▶ **Activity**
Write the data out again, word for word.

▶ **Exercise material**
== == ==

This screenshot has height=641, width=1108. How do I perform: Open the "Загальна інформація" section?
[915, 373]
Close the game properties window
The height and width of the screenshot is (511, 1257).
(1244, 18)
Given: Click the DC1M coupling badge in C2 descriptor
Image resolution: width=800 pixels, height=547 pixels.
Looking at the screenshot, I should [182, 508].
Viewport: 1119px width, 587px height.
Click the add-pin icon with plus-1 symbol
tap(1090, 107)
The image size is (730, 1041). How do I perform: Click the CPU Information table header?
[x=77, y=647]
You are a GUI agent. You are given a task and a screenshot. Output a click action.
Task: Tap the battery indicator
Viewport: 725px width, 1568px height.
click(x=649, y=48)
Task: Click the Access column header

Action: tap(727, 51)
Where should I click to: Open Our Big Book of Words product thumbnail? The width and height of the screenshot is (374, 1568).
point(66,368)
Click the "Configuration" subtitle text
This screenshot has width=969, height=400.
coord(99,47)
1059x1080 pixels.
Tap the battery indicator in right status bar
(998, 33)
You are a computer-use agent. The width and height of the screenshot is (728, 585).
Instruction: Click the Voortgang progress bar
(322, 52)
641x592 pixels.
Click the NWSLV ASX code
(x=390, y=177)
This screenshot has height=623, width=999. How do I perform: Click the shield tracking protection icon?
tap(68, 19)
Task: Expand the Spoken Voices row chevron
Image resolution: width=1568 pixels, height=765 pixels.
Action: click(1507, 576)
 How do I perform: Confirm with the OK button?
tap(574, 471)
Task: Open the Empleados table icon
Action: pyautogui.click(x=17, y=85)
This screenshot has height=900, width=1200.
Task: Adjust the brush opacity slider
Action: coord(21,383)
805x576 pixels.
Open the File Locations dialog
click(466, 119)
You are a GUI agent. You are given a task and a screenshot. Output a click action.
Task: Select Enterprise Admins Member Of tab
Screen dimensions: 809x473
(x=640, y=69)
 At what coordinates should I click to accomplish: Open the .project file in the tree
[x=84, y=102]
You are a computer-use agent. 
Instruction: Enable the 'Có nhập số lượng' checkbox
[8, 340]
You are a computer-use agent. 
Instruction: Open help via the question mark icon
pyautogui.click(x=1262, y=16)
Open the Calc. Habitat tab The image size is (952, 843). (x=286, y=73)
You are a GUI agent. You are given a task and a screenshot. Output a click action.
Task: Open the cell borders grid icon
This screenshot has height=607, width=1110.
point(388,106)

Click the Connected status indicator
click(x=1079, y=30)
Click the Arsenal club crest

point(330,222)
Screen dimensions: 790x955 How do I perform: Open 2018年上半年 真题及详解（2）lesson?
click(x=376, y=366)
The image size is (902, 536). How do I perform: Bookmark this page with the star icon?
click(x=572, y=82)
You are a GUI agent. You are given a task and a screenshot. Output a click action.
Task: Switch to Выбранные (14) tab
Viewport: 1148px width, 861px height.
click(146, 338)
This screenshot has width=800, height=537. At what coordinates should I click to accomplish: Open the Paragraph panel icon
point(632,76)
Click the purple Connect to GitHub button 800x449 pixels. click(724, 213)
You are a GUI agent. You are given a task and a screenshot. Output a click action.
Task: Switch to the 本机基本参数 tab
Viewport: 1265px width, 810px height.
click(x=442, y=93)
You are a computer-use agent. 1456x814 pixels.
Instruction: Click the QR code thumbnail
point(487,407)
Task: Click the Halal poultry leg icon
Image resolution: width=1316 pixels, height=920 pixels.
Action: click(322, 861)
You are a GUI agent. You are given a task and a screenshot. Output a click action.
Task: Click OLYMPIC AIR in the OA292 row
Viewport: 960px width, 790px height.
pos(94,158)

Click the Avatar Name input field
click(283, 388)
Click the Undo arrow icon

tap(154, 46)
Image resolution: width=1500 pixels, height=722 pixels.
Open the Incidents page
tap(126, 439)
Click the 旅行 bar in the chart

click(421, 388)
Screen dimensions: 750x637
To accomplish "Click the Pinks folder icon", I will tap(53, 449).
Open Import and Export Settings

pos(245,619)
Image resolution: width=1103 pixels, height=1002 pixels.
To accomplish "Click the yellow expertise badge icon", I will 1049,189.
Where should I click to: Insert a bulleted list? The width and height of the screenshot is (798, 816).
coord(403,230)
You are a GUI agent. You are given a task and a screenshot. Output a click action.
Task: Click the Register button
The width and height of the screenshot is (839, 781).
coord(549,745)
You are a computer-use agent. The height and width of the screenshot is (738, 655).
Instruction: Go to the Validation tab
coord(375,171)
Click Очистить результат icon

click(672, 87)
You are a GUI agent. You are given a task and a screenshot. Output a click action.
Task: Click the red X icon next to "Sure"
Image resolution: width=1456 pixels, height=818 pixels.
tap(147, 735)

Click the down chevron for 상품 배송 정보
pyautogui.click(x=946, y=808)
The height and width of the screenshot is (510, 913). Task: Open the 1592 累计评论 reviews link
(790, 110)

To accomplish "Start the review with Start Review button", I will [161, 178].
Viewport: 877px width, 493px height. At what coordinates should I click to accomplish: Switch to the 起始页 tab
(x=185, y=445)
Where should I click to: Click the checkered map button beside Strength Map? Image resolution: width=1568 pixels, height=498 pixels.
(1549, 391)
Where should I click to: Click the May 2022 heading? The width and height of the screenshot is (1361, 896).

== == ==

▶ **Exercise response**
This screenshot has height=641, width=1108. How do I perform: Open the "Загальна інформація" section?
[915, 373]
Close the game properties window
The height and width of the screenshot is (511, 1257).
(1244, 18)
Given: Click the DC1M coupling badge in C2 descriptor
Image resolution: width=800 pixels, height=547 pixels.
Looking at the screenshot, I should [182, 508].
Viewport: 1119px width, 587px height.
Click the add-pin icon with plus-1 symbol
tap(1090, 107)
The image size is (730, 1041). How do I perform: Click the CPU Information table header?
[x=77, y=647]
You are a GUI agent. You are given a task and a screenshot. Output a click action.
Task: Tap the battery indicator
Viewport: 725px width, 1568px height.
click(x=649, y=48)
Task: Click the Access column header

Action: tap(727, 51)
Where should I click to: Open Our Big Book of Words product thumbnail? The width and height of the screenshot is (374, 1568).
point(66,368)
Click the "Configuration" subtitle text
This screenshot has width=969, height=400.
coord(99,47)
1059x1080 pixels.
Tap the battery indicator in right status bar
(998, 33)
You are a computer-use agent. The width and height of the screenshot is (728, 585).
Instruction: Click the Voortgang progress bar
(322, 52)
641x592 pixels.
Click the NWSLV ASX code
(x=390, y=177)
This screenshot has height=623, width=999. How do I perform: Click the shield tracking protection icon?
tap(68, 19)
Task: Expand the Spoken Voices row chevron
Image resolution: width=1568 pixels, height=765 pixels.
Action: click(1507, 576)
 How do I perform: Confirm with the OK button?
tap(574, 471)
Task: Open the Empleados table icon
Action: pyautogui.click(x=17, y=85)
This screenshot has height=900, width=1200.
Task: Adjust the brush opacity slider
Action: coord(21,383)
805x576 pixels.
Open the File Locations dialog
click(466, 119)
You are a GUI agent. You are given a task and a screenshot. Output a click action.
Task: Select Enterprise Admins Member Of tab
Screen dimensions: 809x473
(x=640, y=69)
 At what coordinates should I click to accomplish: Open the .project file in the tree
[x=84, y=102]
You are a computer-use agent. 
Instruction: Enable the 'Có nhập số lượng' checkbox
[8, 340]
You are a computer-use agent. 
Instruction: Open help via the question mark icon
pyautogui.click(x=1262, y=16)
Open the Calc. Habitat tab The image size is (952, 843). (x=286, y=73)
You are a GUI agent. You are given a task and a screenshot. Output a click action.
Task: Open the cell borders grid icon
This screenshot has height=607, width=1110.
point(388,106)

Click the Connected status indicator
click(x=1079, y=30)
Click the Arsenal club crest

point(330,222)
Screen dimensions: 790x955 How do I perform: Open 2018年上半年 真题及详解（2）lesson?
click(x=376, y=366)
The image size is (902, 536). How do I perform: Bookmark this page with the star icon?
click(x=572, y=82)
You are a GUI agent. You are given a task and a screenshot. Output a click action.
Task: Switch to Выбранные (14) tab
Viewport: 1148px width, 861px height.
click(146, 338)
This screenshot has width=800, height=537. At what coordinates should I click to accomplish: Open the Paragraph panel icon
point(632,76)
Click the purple Connect to GitHub button 800x449 pixels. click(724, 213)
You are a GUI agent. You are given a task and a screenshot. Output a click action.
Task: Switch to the 本机基本参数 tab
Viewport: 1265px width, 810px height.
click(x=442, y=93)
You are a computer-use agent. 1456x814 pixels.
Instruction: Click the QR code thumbnail
point(487,407)
Task: Click the Halal poultry leg icon
Image resolution: width=1316 pixels, height=920 pixels.
Action: click(322, 861)
You are a GUI agent. You are given a task and a screenshot. Output a click action.
Task: Click OLYMPIC AIR in the OA292 row
Viewport: 960px width, 790px height.
pos(94,158)

Click the Avatar Name input field
click(283, 388)
Click the Undo arrow icon

tap(154, 46)
Image resolution: width=1500 pixels, height=722 pixels.
Open the Incidents page
tap(126, 439)
Click the 旅行 bar in the chart

click(421, 388)
Screen dimensions: 750x637
To accomplish "Click the Pinks folder icon", I will tap(53, 449).
Open Import and Export Settings

pos(245,619)
Image resolution: width=1103 pixels, height=1002 pixels.
To accomplish "Click the yellow expertise badge icon", I will 1049,189.
Where should I click to: Insert a bulleted list? The width and height of the screenshot is (798, 816).
coord(403,230)
You are a GUI agent. You are given a task and a screenshot. Output a click action.
Task: Click the Register button
The width and height of the screenshot is (839, 781).
coord(549,745)
You are a computer-use agent. The height and width of the screenshot is (738, 655).
Instruction: Go to the Validation tab
coord(375,171)
Click Очистить результат icon

click(672, 87)
You are a GUI agent. You are given a task and a screenshot. Output a click action.
Task: Click the red X icon next to "Sure"
Image resolution: width=1456 pixels, height=818 pixels.
tap(147, 735)

Click the down chevron for 상품 배송 정보
pyautogui.click(x=946, y=808)
The height and width of the screenshot is (510, 913). Task: Open the 1592 累计评论 reviews link
(790, 110)

To accomplish "Start the review with Start Review button", I will [161, 178].
Viewport: 877px width, 493px height. At what coordinates should I click to accomplish: Switch to the 起始页 tab
(x=185, y=445)
Where should I click to: Click the checkered map button beside Strength Map? Image resolution: width=1568 pixels, height=498 pixels.
(1549, 391)
Where should I click to: Click the May 2022 heading? The width and height of the screenshot is (1361, 896).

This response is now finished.